- To do
Set down, please, exactly the lines below that run from the line with "Image resolution: width=1057, height=2576." to the line with "Othón P. Blanco (847, 1359)", both lines included.

*** Listed records Section Begins ***

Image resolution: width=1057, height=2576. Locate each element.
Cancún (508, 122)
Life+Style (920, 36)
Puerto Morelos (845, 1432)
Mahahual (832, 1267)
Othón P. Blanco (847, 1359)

*** Listed records Section Ends ***
*** Listed records Section Begins ***

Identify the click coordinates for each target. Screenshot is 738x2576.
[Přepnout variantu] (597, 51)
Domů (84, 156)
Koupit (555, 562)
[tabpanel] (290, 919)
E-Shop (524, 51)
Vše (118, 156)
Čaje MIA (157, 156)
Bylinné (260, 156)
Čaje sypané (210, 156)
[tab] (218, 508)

*** Listed records Section Ends ***
*** Listed records Section Begins ***

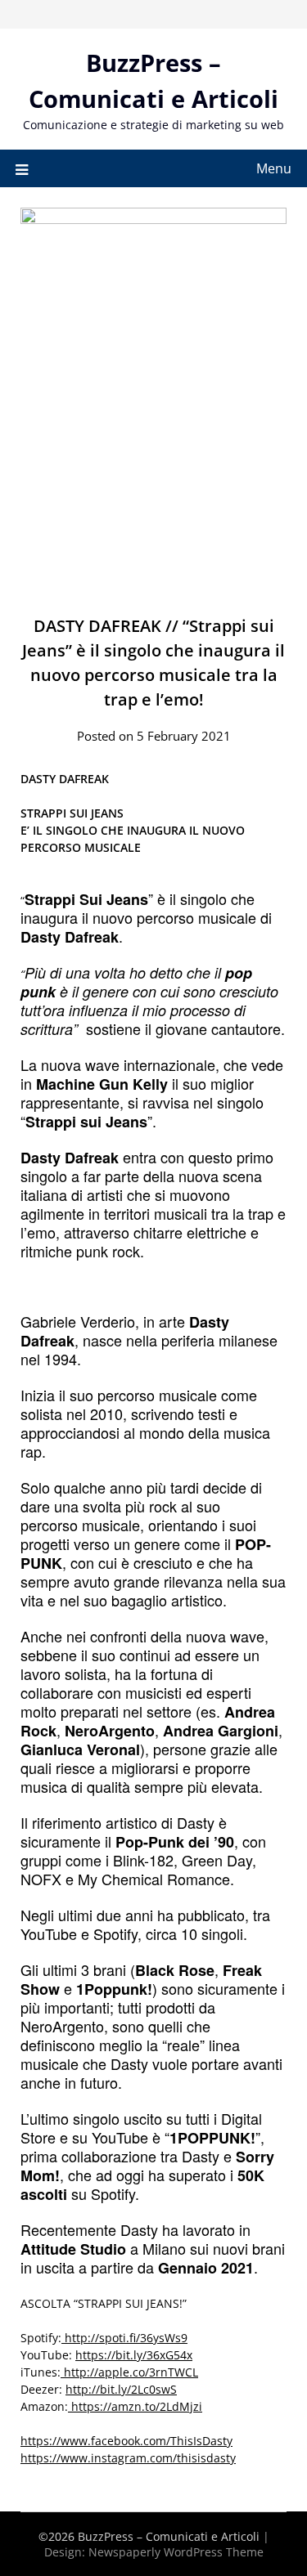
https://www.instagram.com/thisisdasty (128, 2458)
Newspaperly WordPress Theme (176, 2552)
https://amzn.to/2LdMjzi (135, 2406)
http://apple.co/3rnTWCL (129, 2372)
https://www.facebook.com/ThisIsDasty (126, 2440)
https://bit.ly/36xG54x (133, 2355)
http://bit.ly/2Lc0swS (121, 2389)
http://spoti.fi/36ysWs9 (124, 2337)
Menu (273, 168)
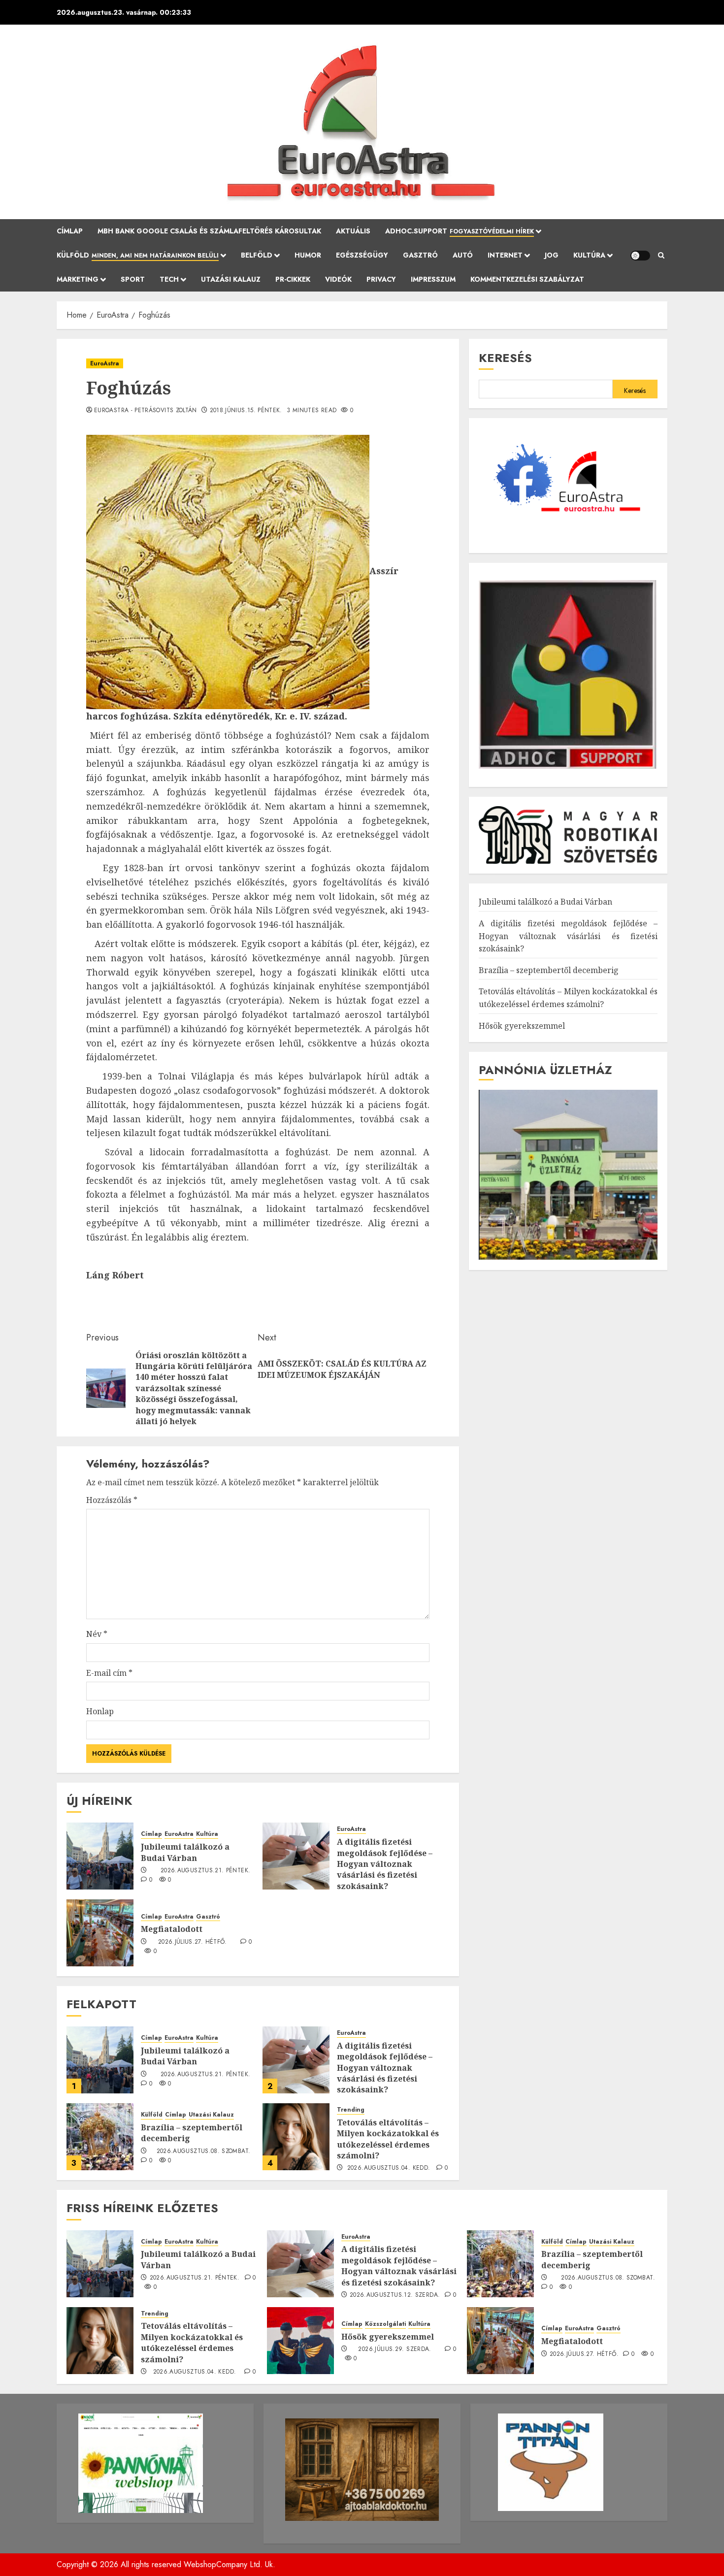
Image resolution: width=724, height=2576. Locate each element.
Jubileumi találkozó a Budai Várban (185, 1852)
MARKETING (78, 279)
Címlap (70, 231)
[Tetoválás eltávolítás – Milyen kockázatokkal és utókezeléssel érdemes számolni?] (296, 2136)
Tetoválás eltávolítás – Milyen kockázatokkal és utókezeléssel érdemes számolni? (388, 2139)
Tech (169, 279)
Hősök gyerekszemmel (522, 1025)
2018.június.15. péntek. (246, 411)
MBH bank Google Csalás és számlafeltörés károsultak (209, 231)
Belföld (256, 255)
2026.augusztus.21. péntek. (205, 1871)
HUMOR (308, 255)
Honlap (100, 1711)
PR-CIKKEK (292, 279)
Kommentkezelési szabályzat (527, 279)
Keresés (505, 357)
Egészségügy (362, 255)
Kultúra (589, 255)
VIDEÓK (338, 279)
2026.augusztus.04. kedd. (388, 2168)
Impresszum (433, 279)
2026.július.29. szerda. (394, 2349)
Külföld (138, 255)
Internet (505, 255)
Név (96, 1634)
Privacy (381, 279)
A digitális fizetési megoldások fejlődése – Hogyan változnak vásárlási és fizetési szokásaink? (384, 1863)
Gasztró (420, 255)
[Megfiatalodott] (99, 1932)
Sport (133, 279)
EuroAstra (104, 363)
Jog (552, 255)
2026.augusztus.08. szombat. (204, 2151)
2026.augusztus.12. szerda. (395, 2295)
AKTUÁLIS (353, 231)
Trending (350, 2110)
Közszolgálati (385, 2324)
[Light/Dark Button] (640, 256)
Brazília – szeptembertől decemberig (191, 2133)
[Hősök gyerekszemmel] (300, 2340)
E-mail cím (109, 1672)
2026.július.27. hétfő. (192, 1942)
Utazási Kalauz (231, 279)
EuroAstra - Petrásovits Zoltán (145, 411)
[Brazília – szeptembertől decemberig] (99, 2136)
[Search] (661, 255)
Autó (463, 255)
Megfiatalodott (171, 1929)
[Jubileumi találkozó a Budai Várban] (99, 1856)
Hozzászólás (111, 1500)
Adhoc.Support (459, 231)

*** Listed records Section Ends ***

- Answer
Image resolution: width=1057, height=2576. Locate each element.
Cancún (508, 122)
Life+Style (920, 36)
Puerto Morelos (845, 1432)
Mahahual (832, 1267)
Othón P. Blanco (847, 1359)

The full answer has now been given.